What the task asks:
Leaving out all pictures, transcribe exactly the lines between the line with "The height and" and the last line of the records below, both included.

Excerpted data:
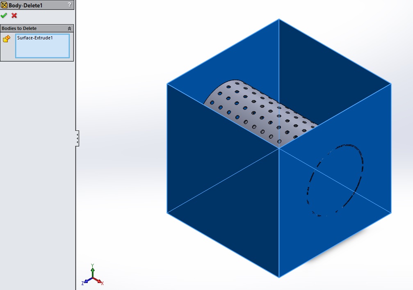Screen dimensions: 413x290
Task: Select the dashed circle on the cube face
Action: (335, 180)
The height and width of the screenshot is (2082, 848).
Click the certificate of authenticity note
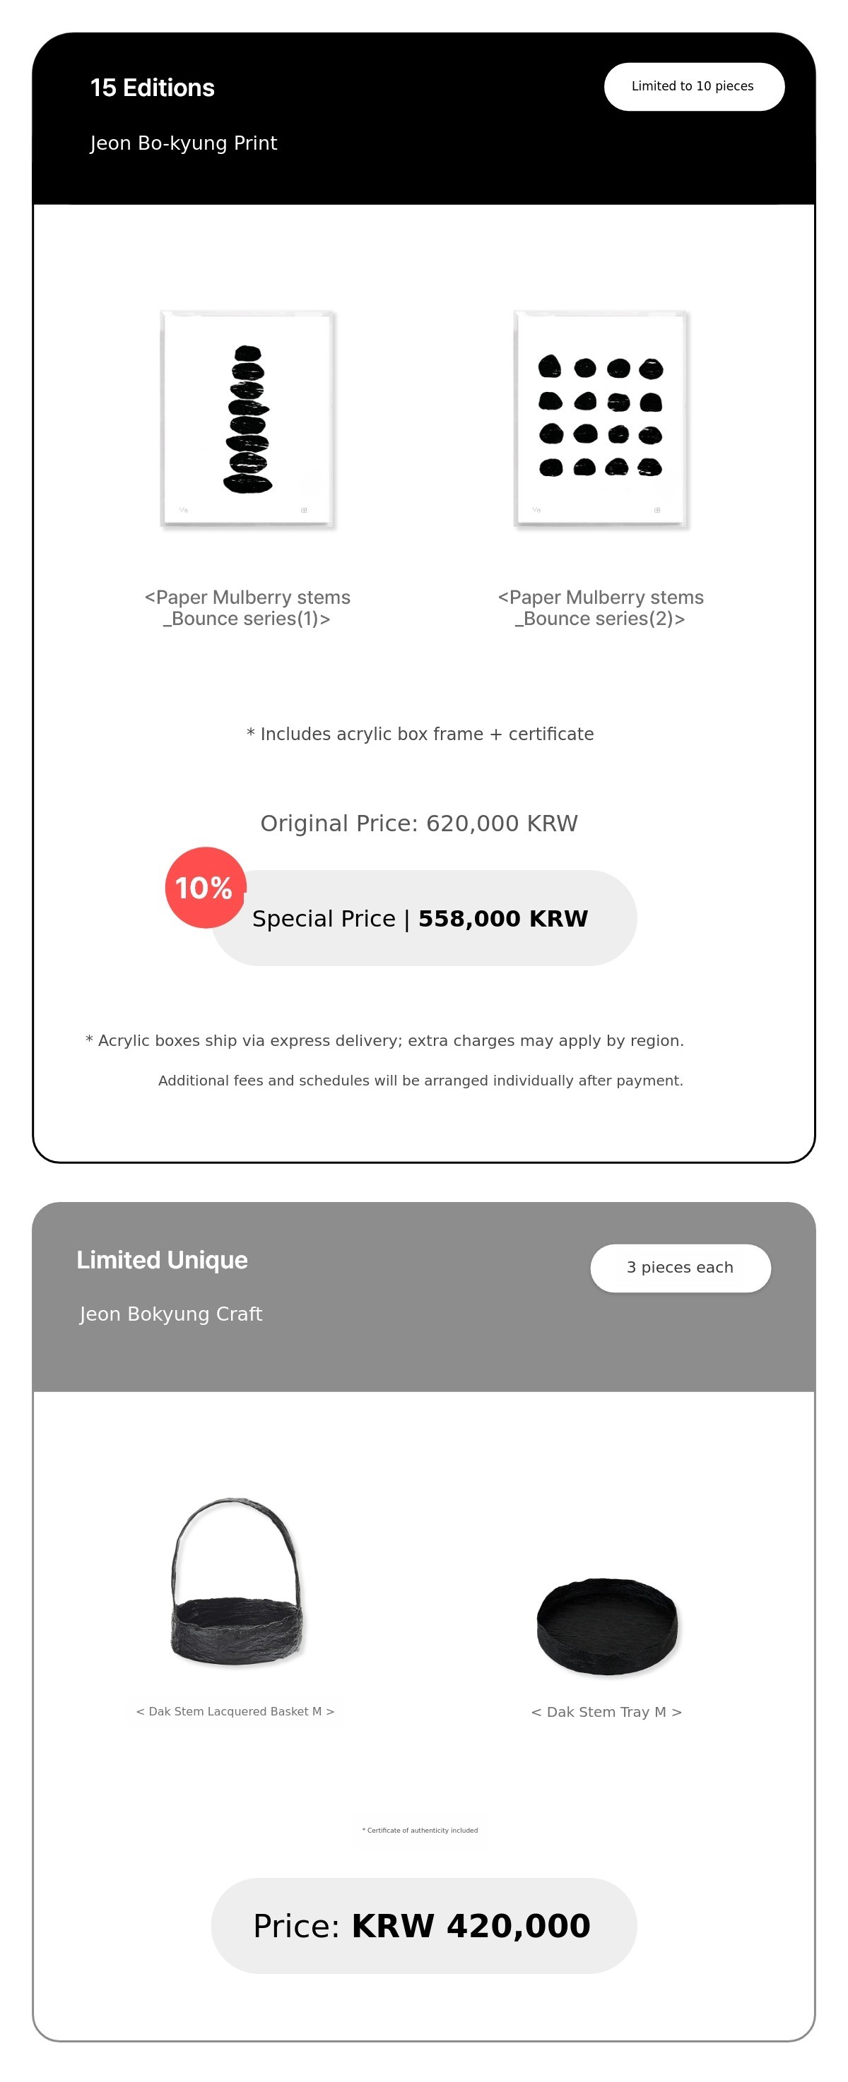pyautogui.click(x=420, y=1830)
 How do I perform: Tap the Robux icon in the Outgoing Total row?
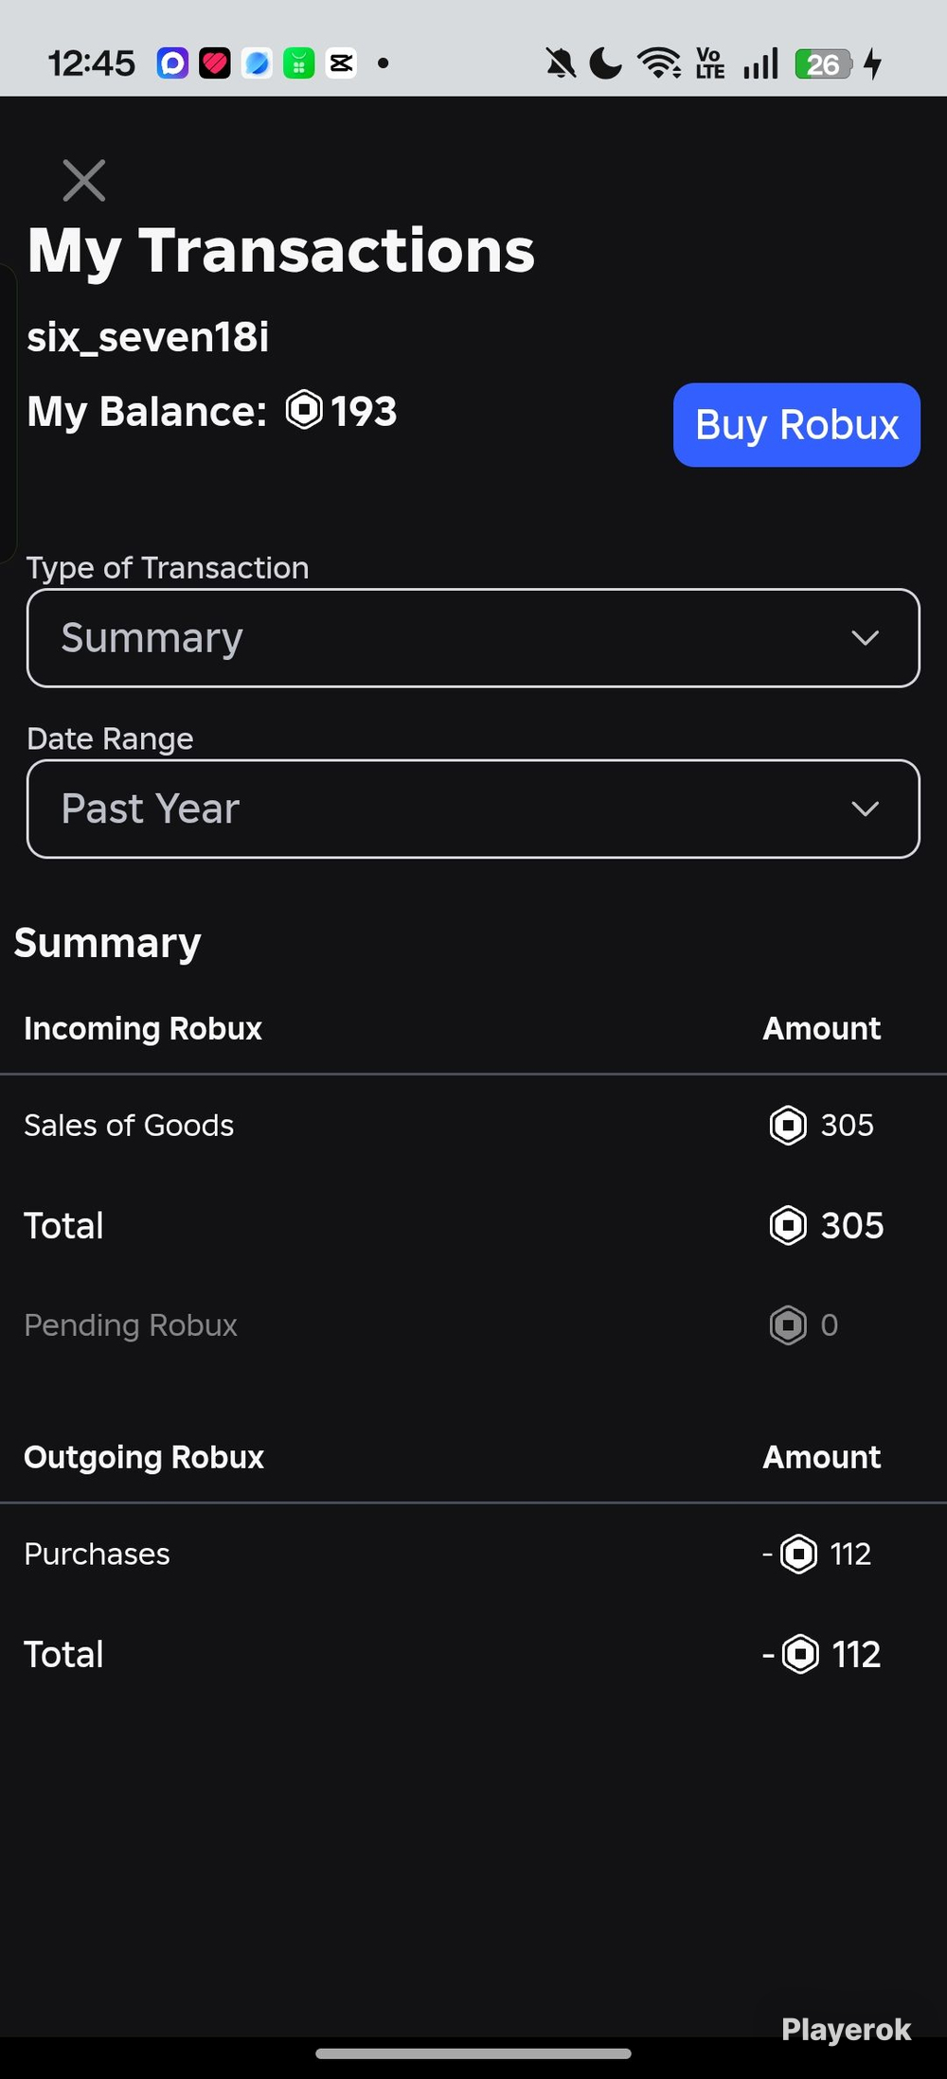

Solution below:
The height and width of the screenshot is (2082, 848).
Click the certificate of authenticity note
pyautogui.click(x=420, y=1830)
 How do I perform: Tap the Robux icon in the Outgoing Total row?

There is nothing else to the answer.